* _WORK INSTRUCTIONS_
Below are entries. Give back exactly the lines from the one containing "This screenshot has height=749, width=1568." through the one containing "You are a computer-use", inclusive, without the pictures.

________________________

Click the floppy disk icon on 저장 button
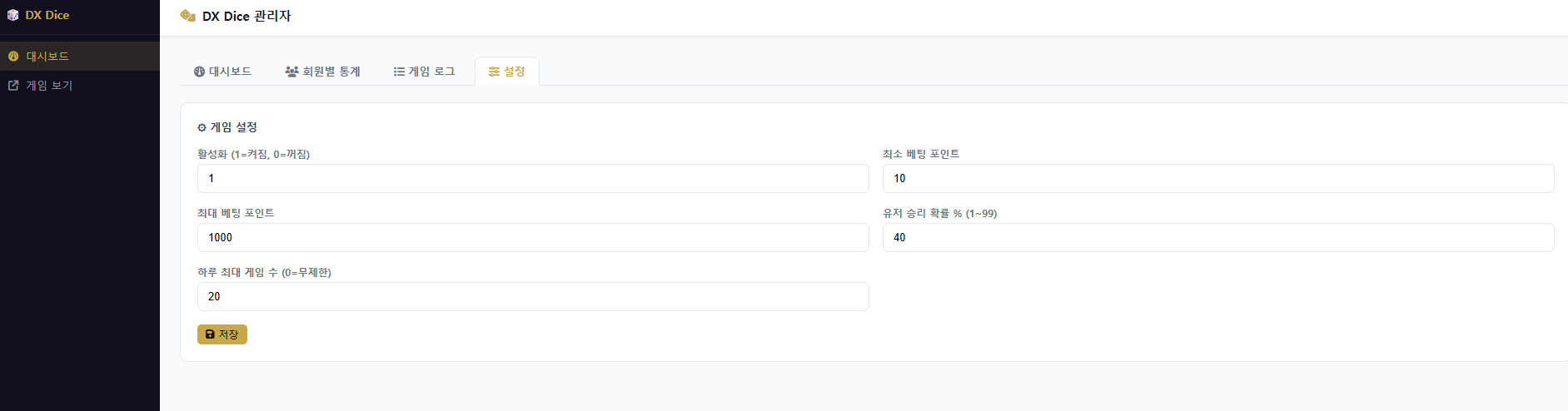 click(x=210, y=334)
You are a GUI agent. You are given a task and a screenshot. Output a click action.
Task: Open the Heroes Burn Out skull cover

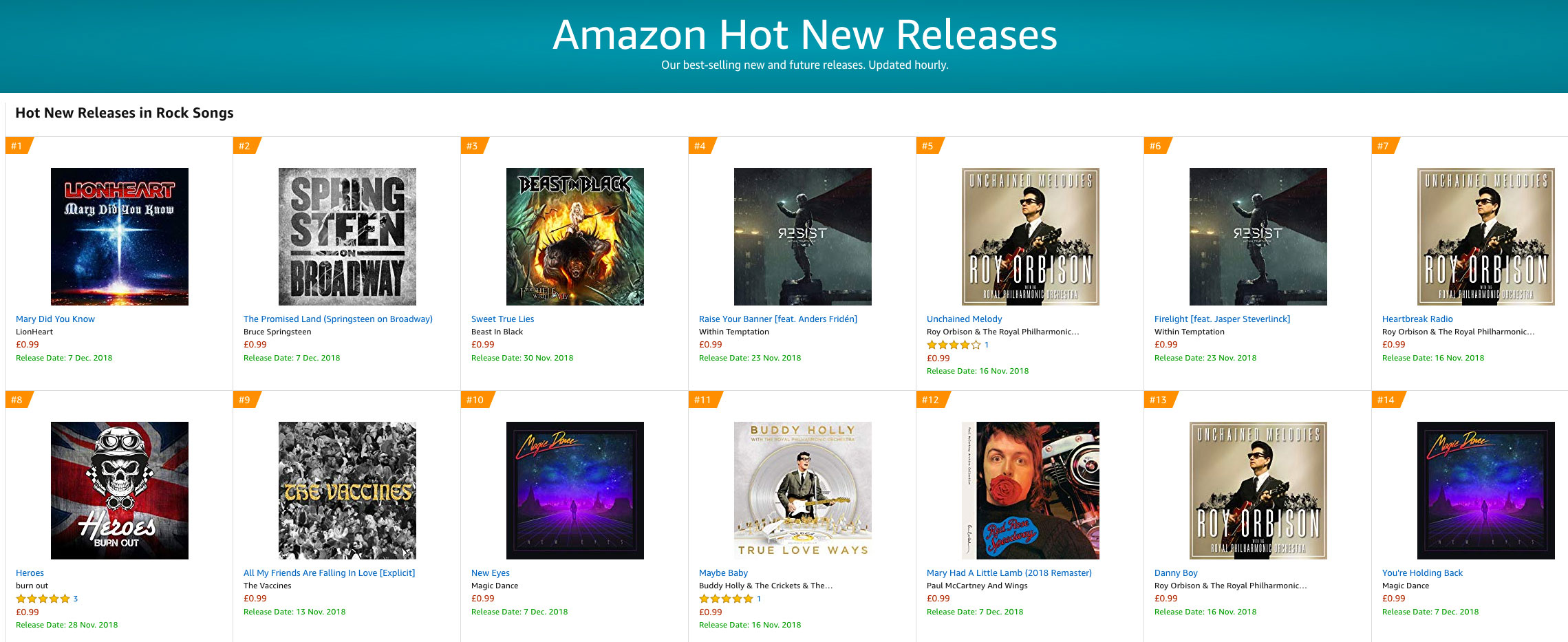click(x=120, y=491)
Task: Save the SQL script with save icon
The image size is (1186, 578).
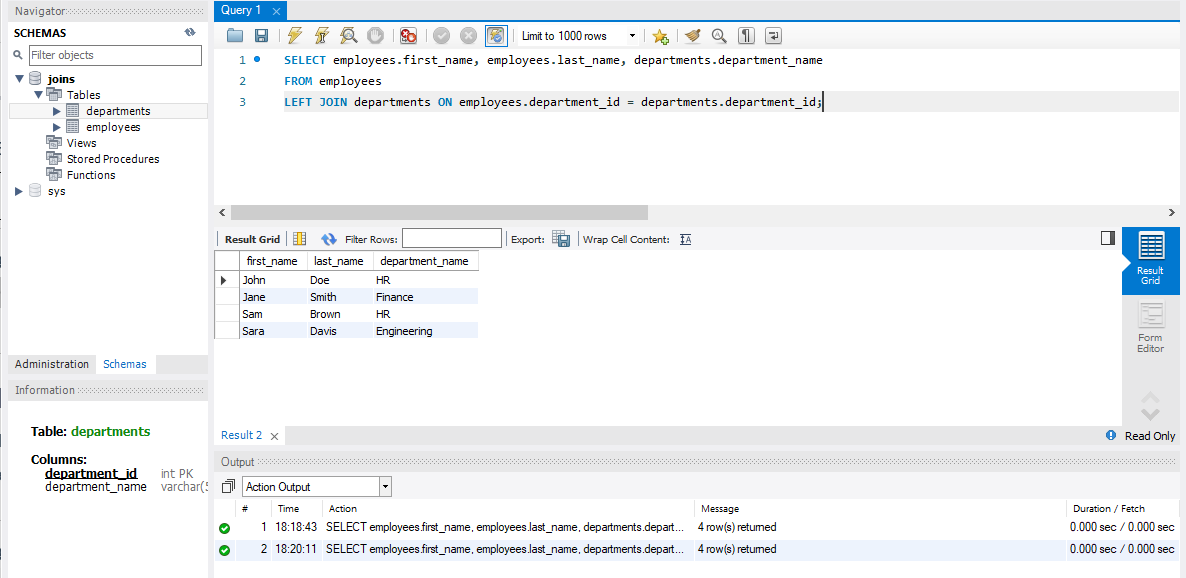Action: coord(261,35)
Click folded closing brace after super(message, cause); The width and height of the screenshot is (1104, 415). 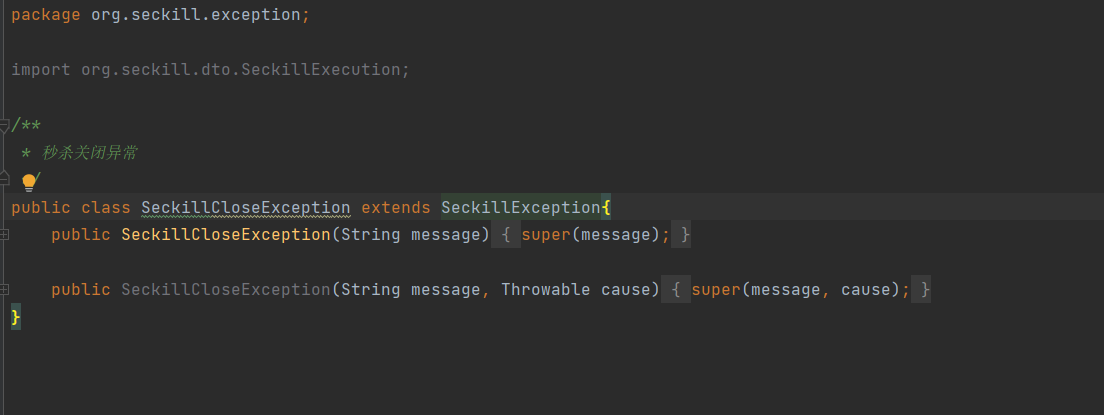pyautogui.click(x=925, y=290)
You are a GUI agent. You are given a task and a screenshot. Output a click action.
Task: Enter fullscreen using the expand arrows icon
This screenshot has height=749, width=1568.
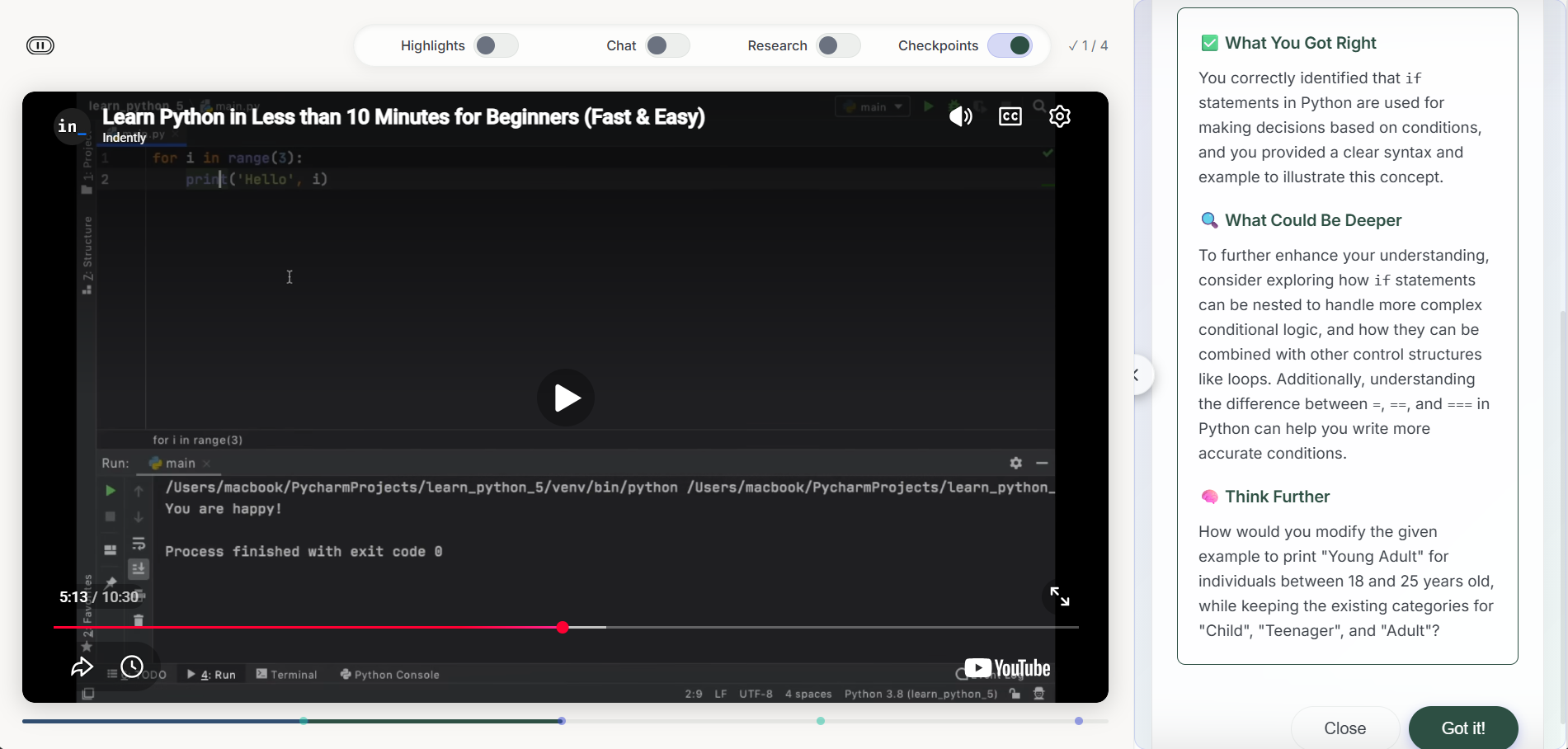click(x=1059, y=596)
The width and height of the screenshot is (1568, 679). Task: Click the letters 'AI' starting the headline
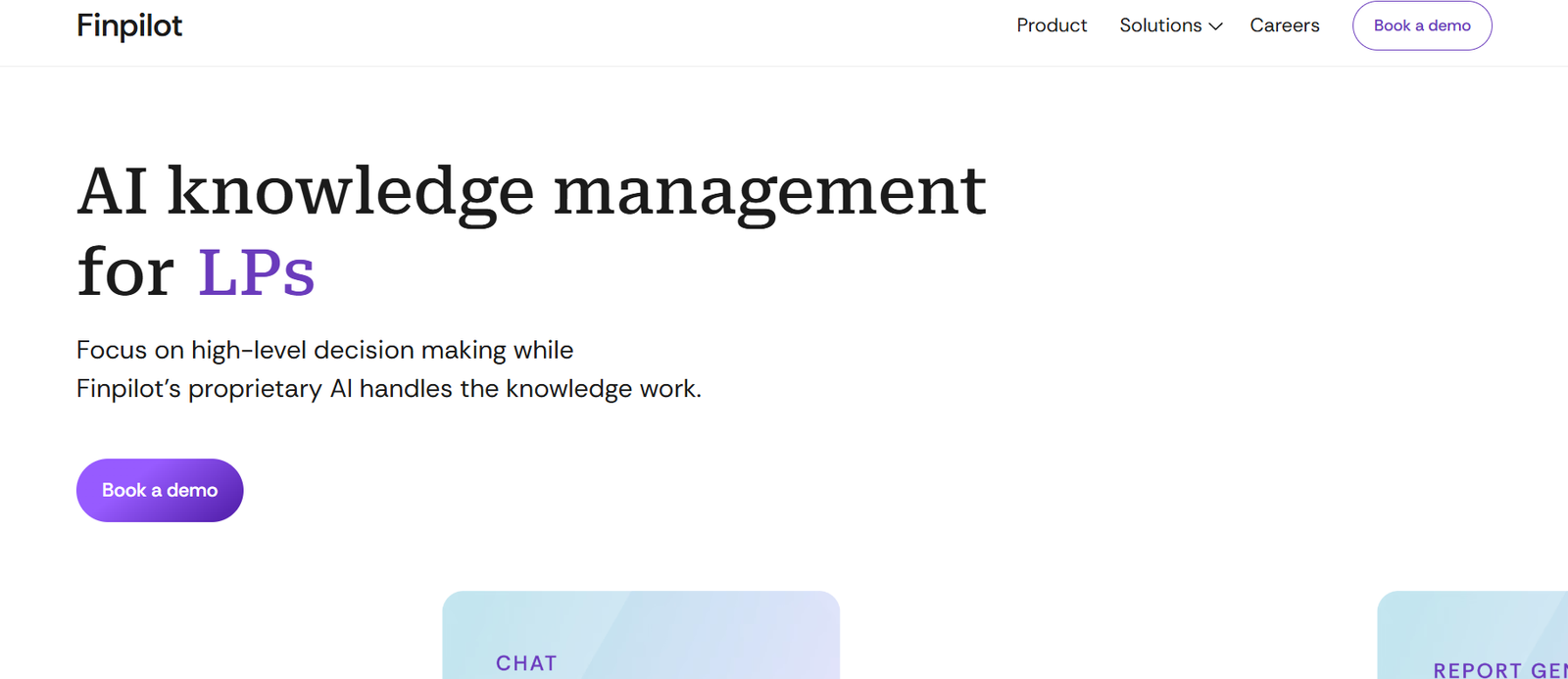(113, 192)
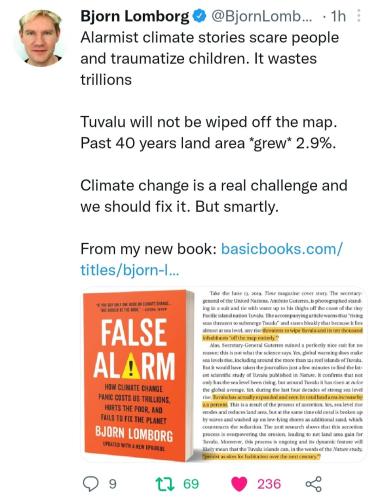Click the False Alarm book cover image

(x=138, y=375)
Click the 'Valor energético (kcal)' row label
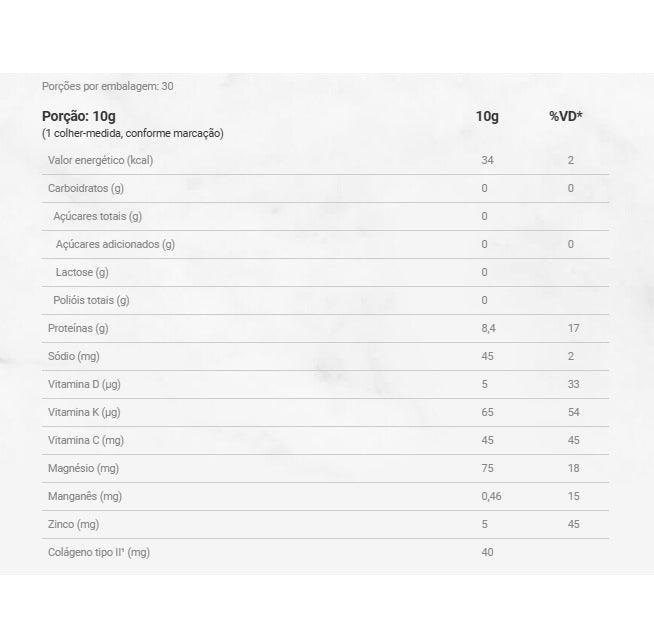Screen dimensions: 654x642 100,160
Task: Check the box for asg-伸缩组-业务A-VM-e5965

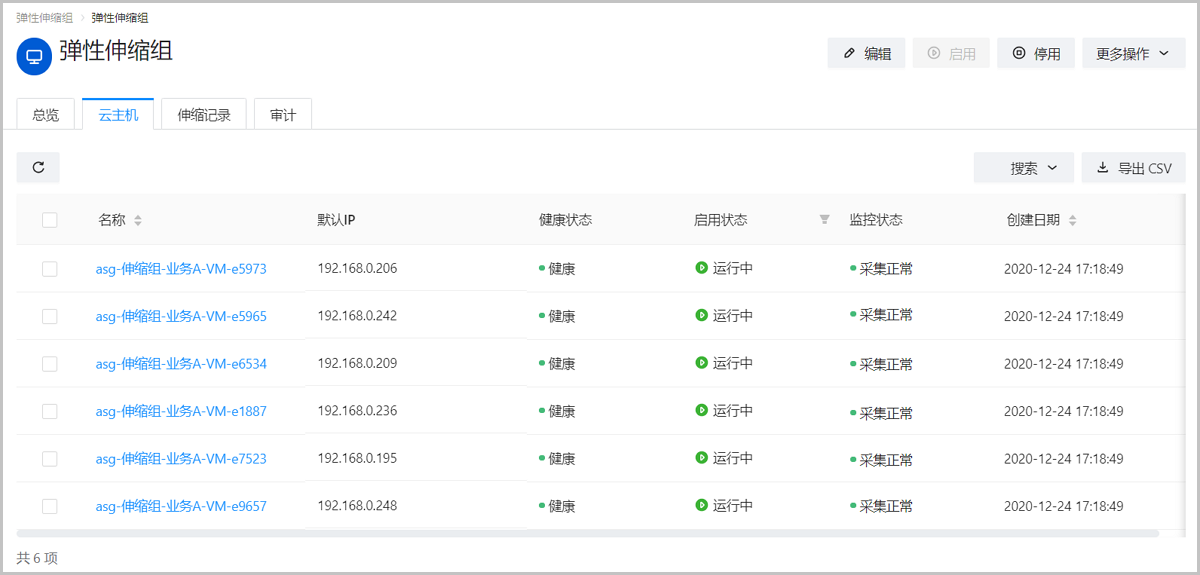Action: tap(50, 316)
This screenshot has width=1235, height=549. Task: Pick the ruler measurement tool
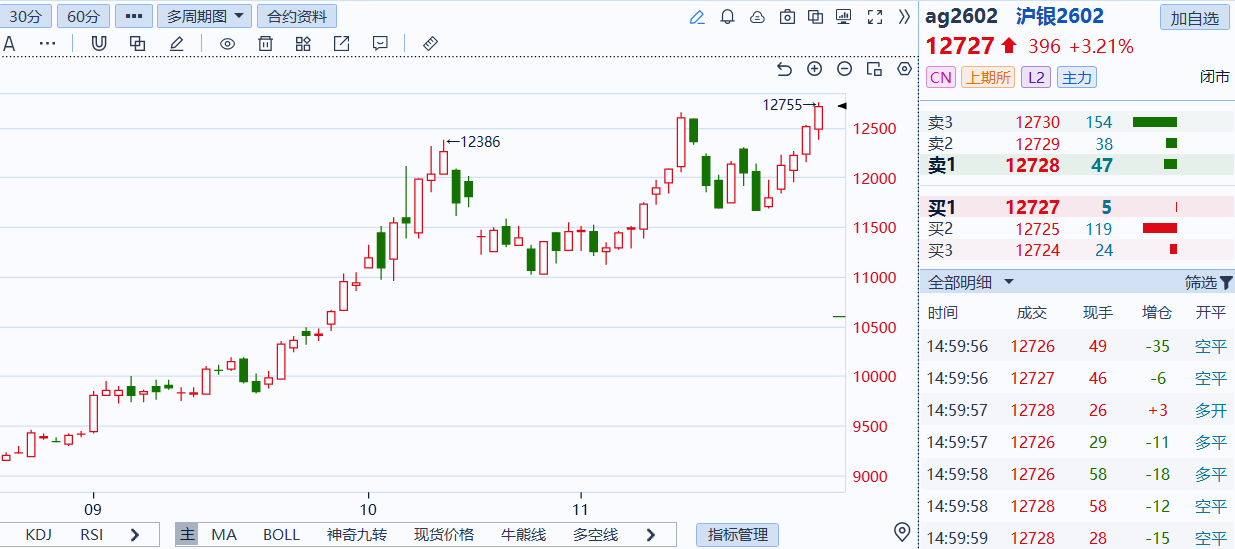[x=431, y=44]
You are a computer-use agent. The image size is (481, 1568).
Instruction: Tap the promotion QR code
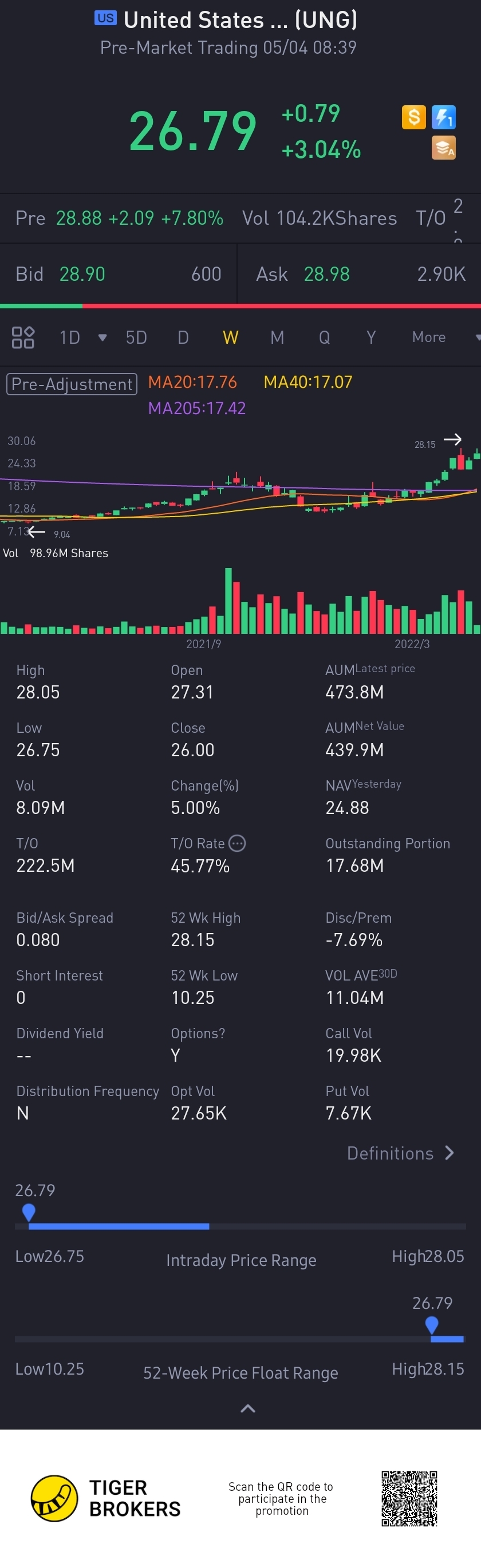pyautogui.click(x=409, y=1498)
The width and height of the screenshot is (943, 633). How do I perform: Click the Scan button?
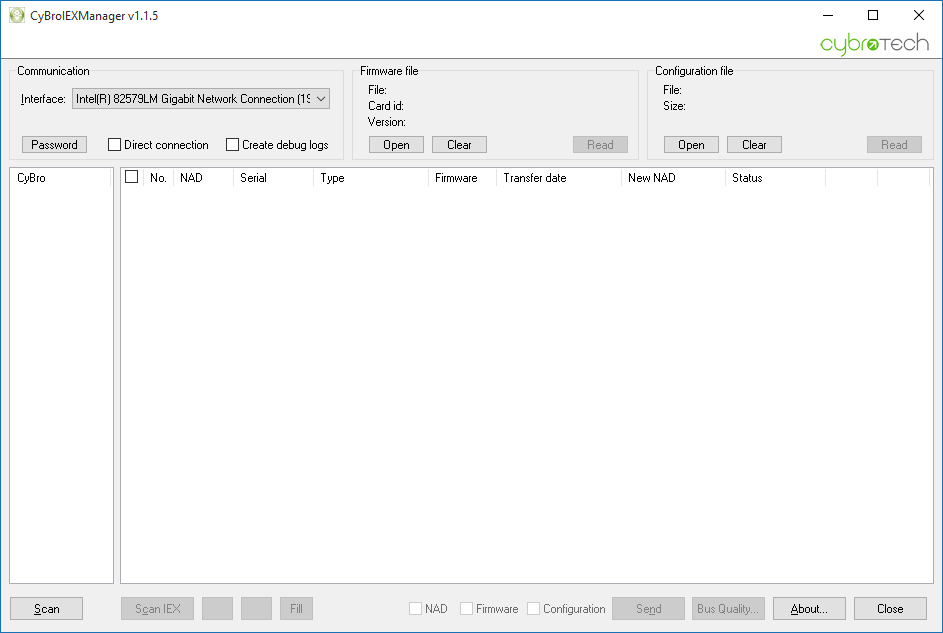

________________________

* _RESPONSE FOR THIS EXERCISE_
This screenshot has height=749, width=1568.
click(x=1059, y=596)
The width and height of the screenshot is (1568, 679). Task: Click the letters 'AI' starting the headline
(113, 192)
Click the False Alarm book cover image

(x=138, y=375)
Click the 'Valor energético (kcal)' row label
Screen dimensions: 654x642 100,160
Task: Check the box for asg-伸缩组-业务A-VM-e5965

Action: tap(50, 316)
This screenshot has width=1235, height=549. Task: Pick the ruler measurement tool
[x=431, y=44]
You are a computer-use agent. The image size is (481, 1568).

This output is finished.